Reprezentacja Polski piłkarzy ręcznych rozpoczęła zgrupowanie w Gdańsku
15 piłkarzy ręcznych wzięło w czwartek udział w Gdańsku w pierwszym treningu reprezentacji Polski. W poniedziałek do kadry ma dołączyć pięciu występujących za granicą zawodników, a w środę biało-czerwoni polecą do Danii, gdzie zagrają w turnieju Golden League.
Na zgrupowanie w Gdańsku trener Piotr Przybecki powołał 20 zawodników, ale na pierwszych zajęciach, które w czwartek wieczorem odbyły się w hali AWFiS, pojawiło się 15 kadrowiczów. W tym gronie było dwóch występujących za granicą zawodników, prawi rozgrywający, Michał Szyba (Kadetten Schaffhausen) i Paweł Paczkowski (HC Motor Zaporoże).
Pozostałych pięciu grających poza Polską piłkarzy, których podczas najbliższego weekendu czekają mecze ligowe, powinno dołączyć do kadry w poniedziałek.

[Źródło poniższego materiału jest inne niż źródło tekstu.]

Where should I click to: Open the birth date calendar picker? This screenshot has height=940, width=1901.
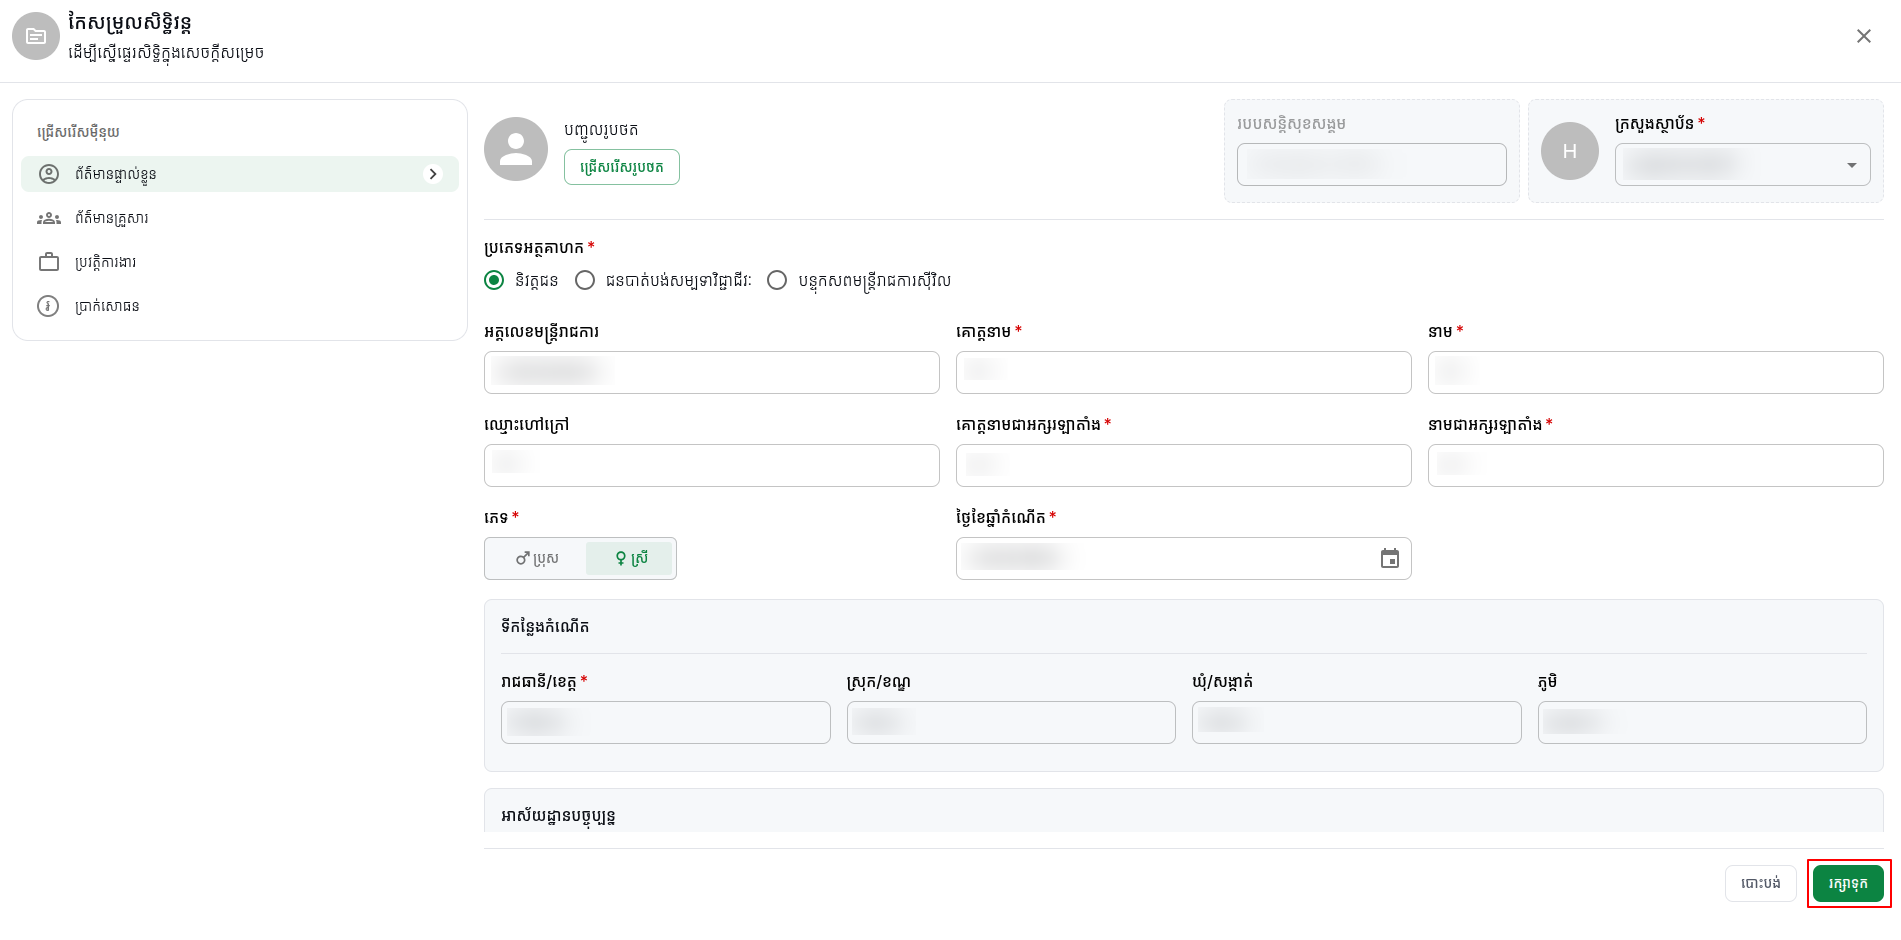tap(1390, 558)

To obrotowi Kamil Syprzak (FC Barcelona Lassa) i Walczak Patryk (Massy Essonne HB), bramkarz Piotr Wyszomirski (TVB Lemgo) oraz rozgrywający Rafał Przybylski (Fenix Toulouse Handball) i Piotr Chrapkowski (S.C. Magdeburg).

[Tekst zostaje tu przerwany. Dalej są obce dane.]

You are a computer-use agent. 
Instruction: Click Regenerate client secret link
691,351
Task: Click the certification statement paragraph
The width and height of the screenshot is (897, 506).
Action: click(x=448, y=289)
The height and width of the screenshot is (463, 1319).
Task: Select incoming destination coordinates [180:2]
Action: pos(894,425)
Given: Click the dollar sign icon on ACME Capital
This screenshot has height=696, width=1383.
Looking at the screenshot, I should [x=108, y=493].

„W Gdańsku byliśmy już na zgrupowaniu. Bardzo nam się tutaj podobało, mieliśmy stworzone świetne warunki, dobrze się czuliśmy i dlatego postanowiliśmy wrócić nad morze. Pierwszy dzień obozu był luźniejszy, bo zawodnicy grali w środę ligowe mecze, do tego doszła też podróż do Gdańska. Od piątku będziemy już trenować dwa razy dziennie, na hali oraz siłowni” – wyjaśnił Przybecki.

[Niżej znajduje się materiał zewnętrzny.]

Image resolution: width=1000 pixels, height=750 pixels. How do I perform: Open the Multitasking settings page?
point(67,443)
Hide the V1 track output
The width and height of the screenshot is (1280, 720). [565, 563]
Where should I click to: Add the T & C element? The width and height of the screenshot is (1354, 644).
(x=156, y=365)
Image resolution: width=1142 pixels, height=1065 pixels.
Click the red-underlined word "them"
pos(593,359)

W środę Polacy udadzą się do Danii, gdzie wezmą udział w turnieju Golden League. W czwartek biało-czerwoni zmierzą się z mistrzem świata i wicemistrzem olimpijskim Francją, dwa dni później zagrają z gospodarzami imprezy, złotymi medalistami igrzysk w Rio de Janeiro, a w niedzielę z wicemistrzem świata, Norwegią. Do Kopenhagi poleci 18 zawodników.
„Obsada tego turnieju jest niezwykle mocna, ale to mnie bardzo cieszy. Do reprezentacji wróciło pięciu zawodników, którzy z powodu kontuzji nie wystąpili w ostatnich eliminacyjnych meczach mistrzostw Europy z Serbią i Rumunią. Tomasz i Maciej Gębala, Piotrek Wyszomirski, Michał Szyba i Paweł Paczkowski mają oczywiście za sobą reprezentacyjne doświadczenie, ale w tej kadrze są nowymi postaciami i muszą zgrać się z grupą. Ta integracja najlepiej dokona się w konfrontacji z tak klasowymi zespołami” – dodał.
Kadrowicze wrócą do Gdańska pod koniec grudnia. Pomiędzy świętami maję zaplanowane krótkie zgrupowanie oraz udział w towarzyskim turnieju w Ergo Arenie, w którym wystąpią także Bahrajn, Białoruś i Japonia.
W styczniu Polacy wezmą udział w podobnej imprezie w Hiszpanii, a w dniach 12-14 stycznia czeka ich w Portugalii rywalizacja w eliminacyjnym turnieju mistrzostw świata 2019. Do dalszej fazy zakwalifikuje się tylko zwycięzca, a przeciwnikami ekipy trenera Przybeckiego, poza gospodarzami, będą reprezentacje Kosowa i Cypru.
„To jest właśnie nasza główna i docelowa impreza, do której krok po kroku zmierzają wszystkie nasze przygotowania” – podsumował 45-letni szkoleniowiec.
W Gdańsku, pod wodzą trenera Patryka Rombla, trenuje także druga reprezentacja.